Source: Journal of Jewish Education, Volume 78, Issue 3, pages 227-253
This article presents a pedagogical framework for interpreting and discussing texts with others, “havruta inspired pedagogy.” The framework is comprised of three overlapping domains: structures, stance and practices. The authors illustrate each domain through teachers' words and classroom practices, depicting how teachers in one context work within these domains to support rich student text-learning.
This framework grows out of a year-long program of design research at a Jewish supplementary school and analysis of how teachers implemented their professional development learning in their K–7 classrooms. The pedagogical framework is applicable not only to havruta dyads, but also to small and whole group text discussions.
From the Conclusion:
"We have seen in the work of the Gesher teachers that when teachers and students become adept at the mode of havruta as framed by structure, stance, and practices, there is potential for the ecology of learning of the whole classroom to transform well beyond the time spent in actual havruta study. In a sense, the classroom learning ecology can become infused with Cindy's notion of the “spirit of havruta.” For example, as in the case of Diane's classroom, the teacher and students may adapt a havruta stance and use the practices outside of the strict havruta structure, shifting roles, fostering a feeling of responsibility to participate and build knowledge together, and creating a respect for the text as another voice in the room. This example highlights the potential implications of this framework for how educators design their learning environments, create a learning community and facilitate group text learning, even in contexts where they are not using dyad learning.

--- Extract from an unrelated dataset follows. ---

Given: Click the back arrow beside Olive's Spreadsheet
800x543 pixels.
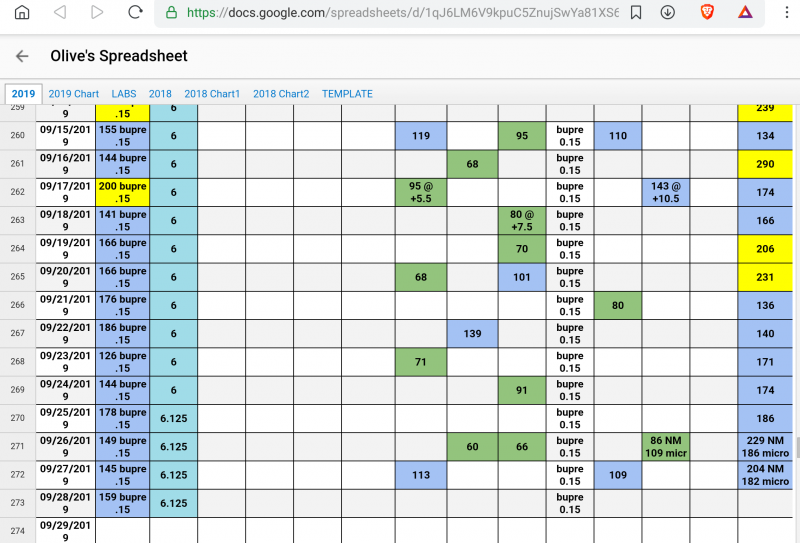Looking at the screenshot, I should [22, 57].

In the work we did with Gesher teachers, we provided scaffolded experiences and coaching that gave teachers practice in each domain, prior to our own recognition of these three distinct but overlapping domains. Through subsequent analysis of teachers' classroom work, we were then able to identify and explore the three domains of havruta structure, stance, and practices. Most importantly, the teachers adaptation of ideals, tools, and practices of havruta learning into their classrooms demonstrated the possibility of a havruta inspired pedagogy that has the potential for creating a rich classroom learning ecology (beyond the strict use of the havruta structure) for those interested in closely studying texts with others."